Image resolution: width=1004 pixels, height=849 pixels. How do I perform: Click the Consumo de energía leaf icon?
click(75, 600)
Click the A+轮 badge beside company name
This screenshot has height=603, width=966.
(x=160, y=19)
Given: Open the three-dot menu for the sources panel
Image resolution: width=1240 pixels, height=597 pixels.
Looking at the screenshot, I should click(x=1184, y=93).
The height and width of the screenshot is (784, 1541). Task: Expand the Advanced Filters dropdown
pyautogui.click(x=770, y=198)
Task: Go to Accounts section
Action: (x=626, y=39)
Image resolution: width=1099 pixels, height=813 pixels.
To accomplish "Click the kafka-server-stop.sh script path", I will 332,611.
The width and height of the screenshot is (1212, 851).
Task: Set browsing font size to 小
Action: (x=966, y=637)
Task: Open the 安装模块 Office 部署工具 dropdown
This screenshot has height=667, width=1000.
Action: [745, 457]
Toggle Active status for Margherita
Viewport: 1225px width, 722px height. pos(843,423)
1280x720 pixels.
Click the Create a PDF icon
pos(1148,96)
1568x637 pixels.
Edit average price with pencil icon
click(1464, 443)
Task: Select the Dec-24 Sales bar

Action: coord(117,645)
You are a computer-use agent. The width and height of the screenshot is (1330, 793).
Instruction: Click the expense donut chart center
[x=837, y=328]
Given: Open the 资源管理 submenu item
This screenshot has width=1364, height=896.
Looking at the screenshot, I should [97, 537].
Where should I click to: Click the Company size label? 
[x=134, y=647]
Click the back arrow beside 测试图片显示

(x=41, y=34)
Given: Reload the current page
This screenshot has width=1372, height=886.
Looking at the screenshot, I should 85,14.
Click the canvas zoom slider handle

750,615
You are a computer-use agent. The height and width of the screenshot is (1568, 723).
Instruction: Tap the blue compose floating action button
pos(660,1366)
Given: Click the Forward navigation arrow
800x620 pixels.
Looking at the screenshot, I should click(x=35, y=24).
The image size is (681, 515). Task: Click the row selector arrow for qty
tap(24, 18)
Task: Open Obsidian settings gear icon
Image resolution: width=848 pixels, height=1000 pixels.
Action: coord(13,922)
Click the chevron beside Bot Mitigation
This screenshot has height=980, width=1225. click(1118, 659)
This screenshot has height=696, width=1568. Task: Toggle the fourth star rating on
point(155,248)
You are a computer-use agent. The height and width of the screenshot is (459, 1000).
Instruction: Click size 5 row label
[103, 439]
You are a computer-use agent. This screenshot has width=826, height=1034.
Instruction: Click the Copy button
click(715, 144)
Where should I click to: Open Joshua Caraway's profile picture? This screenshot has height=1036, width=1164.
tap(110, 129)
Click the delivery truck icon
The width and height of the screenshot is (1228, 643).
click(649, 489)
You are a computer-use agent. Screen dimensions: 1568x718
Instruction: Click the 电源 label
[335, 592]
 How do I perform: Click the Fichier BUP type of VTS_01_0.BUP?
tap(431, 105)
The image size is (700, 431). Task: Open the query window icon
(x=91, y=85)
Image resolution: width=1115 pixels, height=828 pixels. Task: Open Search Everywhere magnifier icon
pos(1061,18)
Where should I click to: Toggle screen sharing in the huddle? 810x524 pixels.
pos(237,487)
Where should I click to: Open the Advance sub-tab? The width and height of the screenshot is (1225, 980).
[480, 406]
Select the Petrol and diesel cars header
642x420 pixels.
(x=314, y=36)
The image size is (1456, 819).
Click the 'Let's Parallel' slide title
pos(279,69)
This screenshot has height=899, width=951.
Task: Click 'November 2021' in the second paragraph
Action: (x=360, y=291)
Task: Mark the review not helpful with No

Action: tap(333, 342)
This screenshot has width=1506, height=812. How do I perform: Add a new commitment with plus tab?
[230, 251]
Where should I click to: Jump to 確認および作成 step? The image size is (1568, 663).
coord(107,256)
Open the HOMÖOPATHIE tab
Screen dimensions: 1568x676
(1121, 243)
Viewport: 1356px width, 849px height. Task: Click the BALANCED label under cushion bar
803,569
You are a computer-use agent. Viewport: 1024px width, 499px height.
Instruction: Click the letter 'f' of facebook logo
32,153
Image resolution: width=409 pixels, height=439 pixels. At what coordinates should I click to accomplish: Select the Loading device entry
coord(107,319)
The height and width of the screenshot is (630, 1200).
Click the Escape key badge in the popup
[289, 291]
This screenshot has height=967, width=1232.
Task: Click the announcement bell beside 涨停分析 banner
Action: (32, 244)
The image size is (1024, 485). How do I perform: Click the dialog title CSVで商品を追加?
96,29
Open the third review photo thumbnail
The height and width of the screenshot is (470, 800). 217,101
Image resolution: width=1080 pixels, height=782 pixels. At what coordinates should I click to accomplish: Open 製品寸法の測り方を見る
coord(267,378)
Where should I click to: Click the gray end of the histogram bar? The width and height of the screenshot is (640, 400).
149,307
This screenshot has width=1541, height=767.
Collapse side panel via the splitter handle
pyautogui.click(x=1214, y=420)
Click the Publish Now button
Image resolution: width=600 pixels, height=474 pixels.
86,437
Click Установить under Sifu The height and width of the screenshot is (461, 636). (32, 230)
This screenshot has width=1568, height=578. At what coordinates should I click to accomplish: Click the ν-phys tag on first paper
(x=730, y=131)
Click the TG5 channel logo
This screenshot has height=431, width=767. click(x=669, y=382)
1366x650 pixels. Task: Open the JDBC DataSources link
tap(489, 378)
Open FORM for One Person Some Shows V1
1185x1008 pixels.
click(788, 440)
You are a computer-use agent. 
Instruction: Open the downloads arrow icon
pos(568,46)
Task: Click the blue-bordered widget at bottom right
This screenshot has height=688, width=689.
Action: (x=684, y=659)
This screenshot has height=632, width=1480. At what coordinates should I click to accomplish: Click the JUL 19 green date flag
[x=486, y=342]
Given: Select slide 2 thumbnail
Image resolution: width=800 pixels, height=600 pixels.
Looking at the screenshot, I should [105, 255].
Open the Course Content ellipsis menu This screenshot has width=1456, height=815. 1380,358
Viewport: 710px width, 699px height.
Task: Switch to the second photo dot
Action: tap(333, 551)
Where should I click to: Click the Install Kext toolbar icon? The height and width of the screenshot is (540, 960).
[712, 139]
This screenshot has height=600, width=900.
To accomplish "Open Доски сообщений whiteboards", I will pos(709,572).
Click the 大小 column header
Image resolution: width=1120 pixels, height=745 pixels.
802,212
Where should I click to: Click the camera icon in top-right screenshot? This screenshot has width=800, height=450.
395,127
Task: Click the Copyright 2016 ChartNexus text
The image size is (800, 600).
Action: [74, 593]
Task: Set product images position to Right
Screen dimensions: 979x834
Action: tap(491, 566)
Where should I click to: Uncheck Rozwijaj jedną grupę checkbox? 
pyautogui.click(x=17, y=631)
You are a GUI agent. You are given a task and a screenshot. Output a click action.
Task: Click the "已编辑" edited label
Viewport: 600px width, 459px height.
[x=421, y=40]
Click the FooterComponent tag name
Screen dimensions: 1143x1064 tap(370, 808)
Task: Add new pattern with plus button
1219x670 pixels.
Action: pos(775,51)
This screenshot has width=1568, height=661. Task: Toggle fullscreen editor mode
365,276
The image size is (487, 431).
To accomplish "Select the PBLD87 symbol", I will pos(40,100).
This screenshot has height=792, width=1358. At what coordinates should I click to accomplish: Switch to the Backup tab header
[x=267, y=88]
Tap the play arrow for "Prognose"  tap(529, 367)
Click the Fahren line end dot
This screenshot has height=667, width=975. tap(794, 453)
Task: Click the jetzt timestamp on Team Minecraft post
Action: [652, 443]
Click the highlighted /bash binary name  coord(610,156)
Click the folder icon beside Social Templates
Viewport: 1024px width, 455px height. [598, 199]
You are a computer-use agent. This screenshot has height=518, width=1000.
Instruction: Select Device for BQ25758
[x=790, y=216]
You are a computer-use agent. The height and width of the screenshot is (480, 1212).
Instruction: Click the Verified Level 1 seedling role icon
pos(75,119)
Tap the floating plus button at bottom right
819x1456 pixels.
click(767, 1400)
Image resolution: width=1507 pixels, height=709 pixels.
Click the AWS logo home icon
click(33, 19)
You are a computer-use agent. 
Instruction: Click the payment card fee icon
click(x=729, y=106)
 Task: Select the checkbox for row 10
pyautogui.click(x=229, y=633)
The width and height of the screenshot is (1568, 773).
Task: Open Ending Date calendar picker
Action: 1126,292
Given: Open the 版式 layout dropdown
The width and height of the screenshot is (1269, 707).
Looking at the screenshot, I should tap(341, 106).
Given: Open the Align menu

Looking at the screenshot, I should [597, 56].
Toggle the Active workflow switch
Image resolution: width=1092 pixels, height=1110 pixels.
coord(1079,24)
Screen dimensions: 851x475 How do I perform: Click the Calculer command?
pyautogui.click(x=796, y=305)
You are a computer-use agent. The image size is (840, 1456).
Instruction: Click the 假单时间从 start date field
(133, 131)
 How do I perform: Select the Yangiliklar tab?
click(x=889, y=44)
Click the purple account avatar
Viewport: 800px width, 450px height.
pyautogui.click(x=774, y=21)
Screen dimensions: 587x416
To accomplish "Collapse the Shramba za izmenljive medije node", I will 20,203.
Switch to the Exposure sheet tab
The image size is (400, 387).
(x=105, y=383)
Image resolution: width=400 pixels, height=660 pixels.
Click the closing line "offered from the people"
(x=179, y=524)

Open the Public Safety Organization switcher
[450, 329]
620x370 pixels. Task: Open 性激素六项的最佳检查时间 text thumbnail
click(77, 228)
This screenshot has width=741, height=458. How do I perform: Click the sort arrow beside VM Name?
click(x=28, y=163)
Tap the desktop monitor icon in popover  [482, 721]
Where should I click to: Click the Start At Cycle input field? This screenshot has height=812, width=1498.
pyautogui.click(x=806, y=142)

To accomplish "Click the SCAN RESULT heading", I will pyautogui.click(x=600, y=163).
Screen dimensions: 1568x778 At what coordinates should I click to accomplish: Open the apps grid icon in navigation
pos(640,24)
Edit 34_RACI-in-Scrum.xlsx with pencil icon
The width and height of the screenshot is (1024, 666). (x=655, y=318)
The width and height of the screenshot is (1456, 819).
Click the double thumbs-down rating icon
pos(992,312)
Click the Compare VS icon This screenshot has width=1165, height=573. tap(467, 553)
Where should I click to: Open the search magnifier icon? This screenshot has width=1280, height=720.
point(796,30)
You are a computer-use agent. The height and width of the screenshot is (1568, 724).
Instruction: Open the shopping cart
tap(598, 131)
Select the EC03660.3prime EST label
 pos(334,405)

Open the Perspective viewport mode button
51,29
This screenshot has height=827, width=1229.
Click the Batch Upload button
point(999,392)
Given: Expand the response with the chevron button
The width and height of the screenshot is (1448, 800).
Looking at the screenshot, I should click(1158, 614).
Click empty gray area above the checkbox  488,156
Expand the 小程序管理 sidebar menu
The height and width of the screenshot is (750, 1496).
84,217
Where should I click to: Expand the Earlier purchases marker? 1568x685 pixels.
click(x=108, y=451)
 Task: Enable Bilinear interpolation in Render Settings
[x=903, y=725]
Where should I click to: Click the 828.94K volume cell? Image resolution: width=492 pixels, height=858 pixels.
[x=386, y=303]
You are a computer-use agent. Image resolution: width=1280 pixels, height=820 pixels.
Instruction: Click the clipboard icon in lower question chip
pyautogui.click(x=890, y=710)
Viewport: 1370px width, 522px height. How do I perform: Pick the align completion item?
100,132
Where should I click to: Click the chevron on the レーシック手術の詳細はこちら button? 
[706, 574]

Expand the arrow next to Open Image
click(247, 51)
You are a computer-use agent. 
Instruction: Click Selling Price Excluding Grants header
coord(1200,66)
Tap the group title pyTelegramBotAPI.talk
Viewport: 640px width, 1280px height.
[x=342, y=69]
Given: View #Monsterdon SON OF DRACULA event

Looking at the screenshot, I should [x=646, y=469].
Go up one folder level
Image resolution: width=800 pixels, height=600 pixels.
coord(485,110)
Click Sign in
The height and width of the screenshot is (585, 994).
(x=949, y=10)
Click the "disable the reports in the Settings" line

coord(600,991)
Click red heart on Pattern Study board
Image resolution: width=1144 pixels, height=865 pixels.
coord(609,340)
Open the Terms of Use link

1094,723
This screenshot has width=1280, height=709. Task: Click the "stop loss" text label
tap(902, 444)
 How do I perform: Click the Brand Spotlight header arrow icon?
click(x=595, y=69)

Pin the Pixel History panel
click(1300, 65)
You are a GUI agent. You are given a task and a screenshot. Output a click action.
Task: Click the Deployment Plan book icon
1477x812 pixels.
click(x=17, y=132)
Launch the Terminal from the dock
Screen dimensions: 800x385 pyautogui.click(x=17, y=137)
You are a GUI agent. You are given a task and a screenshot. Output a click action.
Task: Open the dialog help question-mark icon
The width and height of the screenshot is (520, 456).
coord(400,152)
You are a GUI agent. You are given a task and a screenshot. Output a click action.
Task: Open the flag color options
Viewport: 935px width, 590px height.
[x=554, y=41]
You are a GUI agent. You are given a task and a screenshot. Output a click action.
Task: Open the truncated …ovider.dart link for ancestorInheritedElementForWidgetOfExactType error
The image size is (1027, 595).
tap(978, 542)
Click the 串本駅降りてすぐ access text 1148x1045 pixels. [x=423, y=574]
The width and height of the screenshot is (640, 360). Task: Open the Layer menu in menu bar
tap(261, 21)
———
## [TASK TO CARRY OUT]
A verbatim copy of the lines from the one with "The width and height of the screenshot is (640, 360)." to the end of the listing is the whole answer.

## [RESULT OF THIS EXERCISE]
The width and height of the screenshot is (640, 360). Task: Open the Layer menu in menu bar
tap(261, 21)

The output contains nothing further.